Required task 1: Show every line of the records below that contains the string "Instruction", with case counting.

Excerpt provided:
I also told you how two major makers of ad-blocking add-ons were now going to allow some ads that they deemed acceptable to get through.

adblock-acceptable-ads

But that raises a larger question. Is it ethical to block ads on advertiser-supported sites or in ad-supported apps? I’m not talking about unsolicited spam jamming your inbox or telemarketers calling your house. After all, the telemarketers aren’t subsidizing your phone bill.

But if you take a free ad-supported app as opposed to buying a paid version, you’re agreeing to view the advertising in exchange for free use of the app. Is skipping those ads a violation of the agreement? Are you cheating the developer out of income he or she deserves?

The vast majority of web-sites are supported by advertising. If you have those ads covered up, are you not paying up what you promised the site by logging on? For example, take a look at the Food Network site. When I log on, I see a banner ad at the top, plus another ad to the right.

ads-on-food-network

There are also links to external sites and to purchase products sold by the chefs featured on the site.

ads-external-sites

Now let’s check out another food site, Cook’s Country. There are no external ads. The only thing close to an ad here is the opportunity to upgrade my membership to site.

ads-cooks-country

But this nearly ad-free experience costs me $40 a year. If you don’t have a membership, you can’t get past the home page or read any of the articles.

Food Network accepts my viewing of their ads and links as payment. (And also the ads I view on the television when I watch their programs).  Is hiding those ads cheating Food Network? How many of you would be willing to pay for website subscriptions if it meant no ads? How much would you pay?

Click-target records:
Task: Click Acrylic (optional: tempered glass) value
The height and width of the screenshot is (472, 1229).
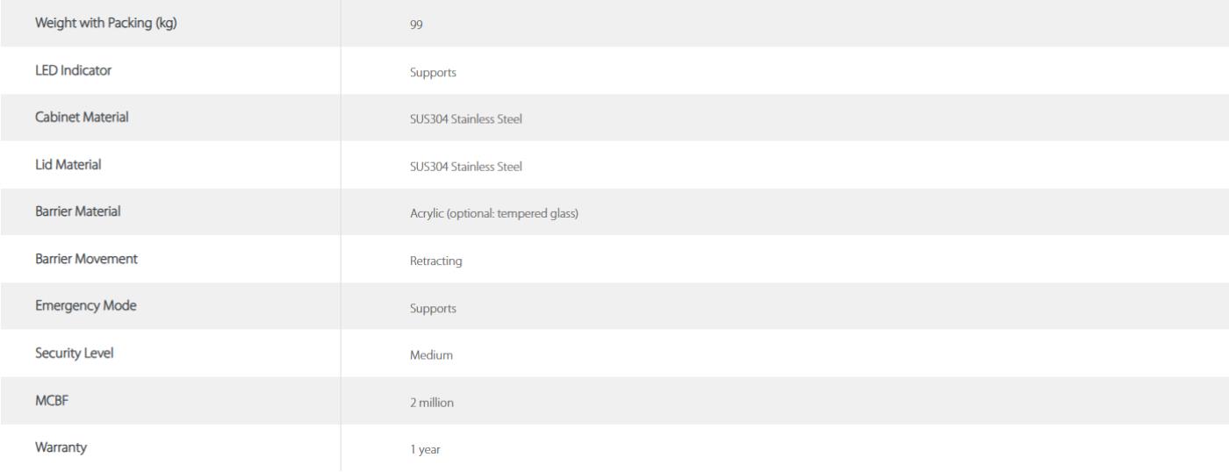Action: pos(493,215)
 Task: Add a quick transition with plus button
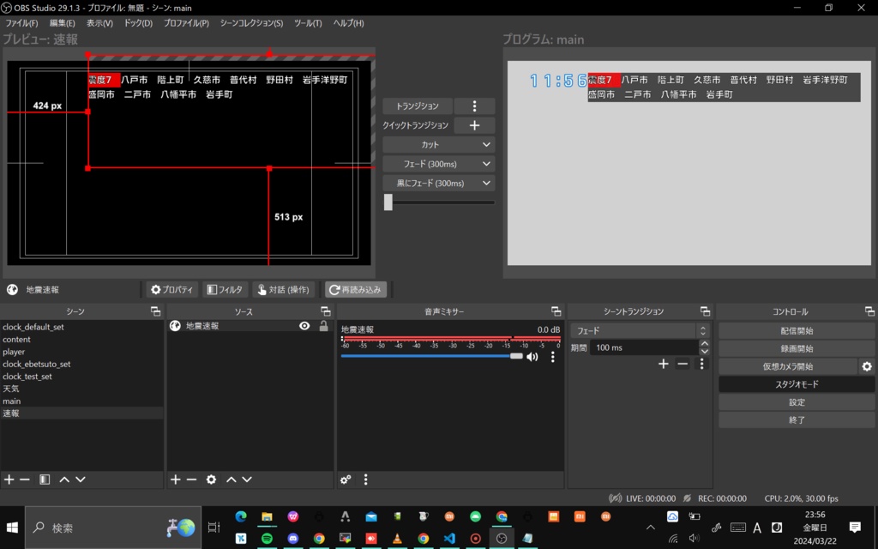[474, 125]
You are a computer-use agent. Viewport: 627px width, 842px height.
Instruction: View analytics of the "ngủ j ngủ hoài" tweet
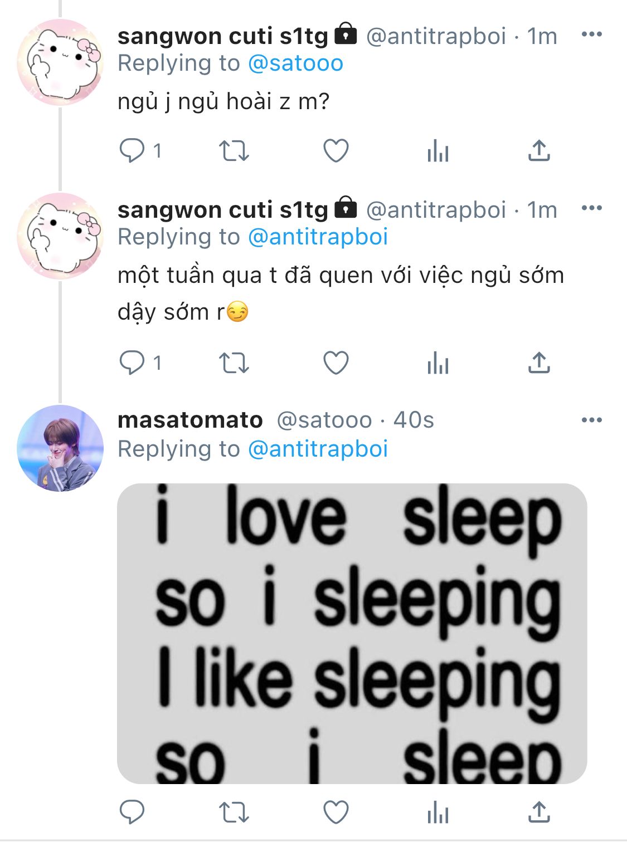click(438, 151)
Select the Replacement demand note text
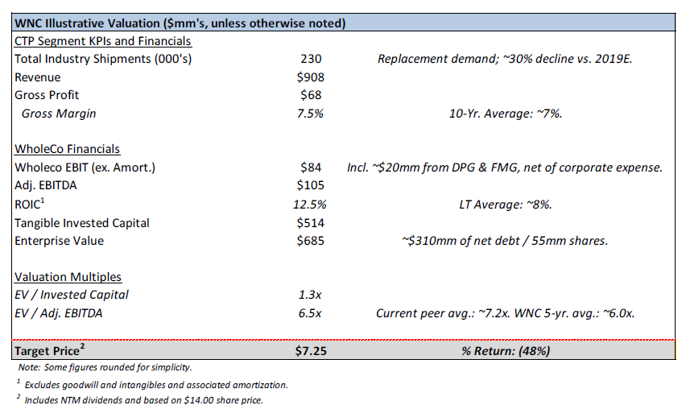 point(505,59)
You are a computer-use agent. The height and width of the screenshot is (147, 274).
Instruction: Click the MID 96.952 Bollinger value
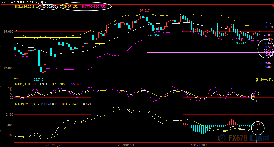point(49,7)
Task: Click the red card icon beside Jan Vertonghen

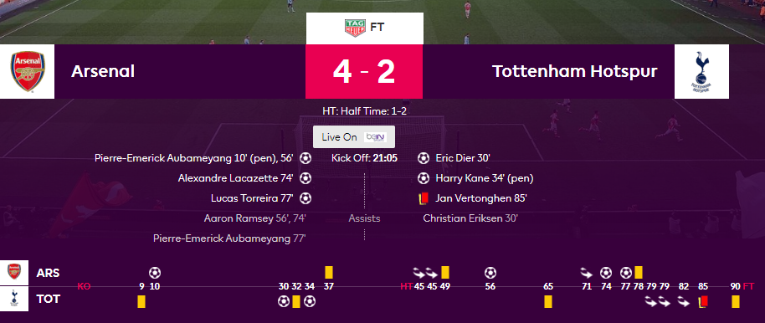Action: 424,198
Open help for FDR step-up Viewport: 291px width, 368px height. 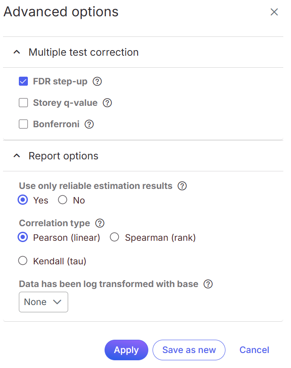tap(97, 81)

Required task 2: Output the entire text on ad blocking above, word for word.

Exercise solution 1:
Instruction: View analytics of the "ngủ j ngủ hoài" tweet
Instruction: Click the MID 96.952 Bollinger value

Exercise solution 2:
I also told you how two major makers of ad-blocking add-ons were now going to allow some ads that they deemed acceptable to get through.

adblock-acceptable-ads

But that raises a larger question. Is it ethical to block ads on advertiser-supported sites or in ad-supported apps? I’m not talking about unsolicited spam jamming your inbox or telemarketers calling your house. After all, the telemarketers aren’t subsidizing your phone bill.

But if you take a free ad-supported app as opposed to buying a paid version, you’re agreeing to view the advertising in exchange for free use of the app. Is skipping those ads a violation of the agreement? Are you cheating the developer out of income he or she deserves?

The vast majority of web-sites are supported by advertising. If you have those ads covered up, are you not paying up what you promised the site by logging on? For example, take a look at the Food Network site. When I log on, I see a banner ad at the top, plus another ad to the right.

ads-on-food-network

There are also links to external sites and to purchase products sold by the chefs featured on the site.

ads-external-sites

Now let’s check out another food site, Cook’s Country. There are no external ads. The only thing close to an ad here is the opportunity to upgrade my membership to site.

ads-cooks-country

But this nearly ad-free experience costs me $40 a year. If you don’t have a membership, you can’t get past the home page or read any of the articles.

Food Network accepts my viewing of their ads and links as payment. (And also the ads I view on the television when I watch their programs).  Is hiding those ads cheating Food Network? How many of you would be willing to pay for website subscriptions if it meant no ads? How much would you pay?